The R-1 was quickly followed by an evolutionary improvement, the R-2 (SS-2), which had a longer range and at least four major differences in design. The weight was increased by 50%, but the range was more than doubled, to 600 km (370 mi). R-2 had the following major differences from the R-1's (and hence from the V-2's) design:
- The warhead separated from the rocket prior to atmospheric reentry, eliminating the hull strength problem, one of the V-2/R-1's biggest weaknesses.
- The propellant tank became the main load-bearing structure for the rocket, in contrast to the R-1's load-bearing hull. This reduced the overall weight of the spaceframe.
- The control module was moved from above the propellant tank to below the LOx tank. This made pre-launch preparations easier.
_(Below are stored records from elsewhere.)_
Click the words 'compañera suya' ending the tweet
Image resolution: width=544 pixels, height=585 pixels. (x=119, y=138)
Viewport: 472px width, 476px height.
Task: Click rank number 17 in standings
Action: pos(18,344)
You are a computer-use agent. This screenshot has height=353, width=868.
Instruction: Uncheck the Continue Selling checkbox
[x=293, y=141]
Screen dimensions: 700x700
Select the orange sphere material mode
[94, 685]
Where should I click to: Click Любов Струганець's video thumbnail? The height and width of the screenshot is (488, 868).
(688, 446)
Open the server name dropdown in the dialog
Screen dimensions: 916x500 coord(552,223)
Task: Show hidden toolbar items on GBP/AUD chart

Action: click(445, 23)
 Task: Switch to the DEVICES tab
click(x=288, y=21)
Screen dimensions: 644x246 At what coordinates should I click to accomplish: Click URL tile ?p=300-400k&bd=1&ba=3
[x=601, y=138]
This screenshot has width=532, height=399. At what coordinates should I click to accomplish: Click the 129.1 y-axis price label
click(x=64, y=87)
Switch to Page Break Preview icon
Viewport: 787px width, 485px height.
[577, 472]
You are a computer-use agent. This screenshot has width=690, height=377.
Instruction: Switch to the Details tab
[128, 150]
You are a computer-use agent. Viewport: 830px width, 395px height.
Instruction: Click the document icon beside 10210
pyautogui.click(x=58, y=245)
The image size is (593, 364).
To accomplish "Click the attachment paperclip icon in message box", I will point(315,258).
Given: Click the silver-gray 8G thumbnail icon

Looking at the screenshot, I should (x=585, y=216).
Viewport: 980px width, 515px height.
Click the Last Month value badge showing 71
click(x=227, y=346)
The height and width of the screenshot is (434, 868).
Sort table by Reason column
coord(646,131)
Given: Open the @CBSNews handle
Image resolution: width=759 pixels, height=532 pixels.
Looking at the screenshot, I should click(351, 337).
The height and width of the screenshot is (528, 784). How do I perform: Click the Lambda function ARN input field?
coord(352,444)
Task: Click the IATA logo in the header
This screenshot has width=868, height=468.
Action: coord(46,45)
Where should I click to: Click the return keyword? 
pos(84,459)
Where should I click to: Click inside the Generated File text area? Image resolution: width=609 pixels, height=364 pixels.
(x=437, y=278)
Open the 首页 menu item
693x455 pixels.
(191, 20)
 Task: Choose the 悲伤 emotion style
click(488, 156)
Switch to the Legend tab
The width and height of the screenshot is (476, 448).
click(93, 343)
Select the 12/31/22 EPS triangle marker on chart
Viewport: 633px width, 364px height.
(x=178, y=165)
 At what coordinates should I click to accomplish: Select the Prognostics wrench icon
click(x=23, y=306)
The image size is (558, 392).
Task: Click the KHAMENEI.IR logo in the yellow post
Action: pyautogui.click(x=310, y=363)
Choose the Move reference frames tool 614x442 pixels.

As the control module was now placed directly over the engine, vibrations were reduced by using steel instead of aluminum for the tailcone.
- Radio guidance was introduced to improve accuracy, giving the R-2 accuracy comparable to the R-1, in spite of its doubled range.
The first test flight of the R-2 took place in September 1949, and it was accepted for service in November 1951, actually entering service in large numbers around 1953. A grand total of 1,545 R-1 and R-2 missiles were produced.
The R-2 missile was the last Soviet missile based on German designs. While some German influences would clearly remain, Soviet missiles after the R-2 would be based on original designs by the OKB-1 group.
The R-2A geophysical rocket was developed for vertical sounding flights. It carried dogs, monkeys, hamsters, and various high-altitude physics experiments in its nose cone. Two pods performed atmospheric analysis and were ejected from the missile's side to avoid contamination by engine exhaust.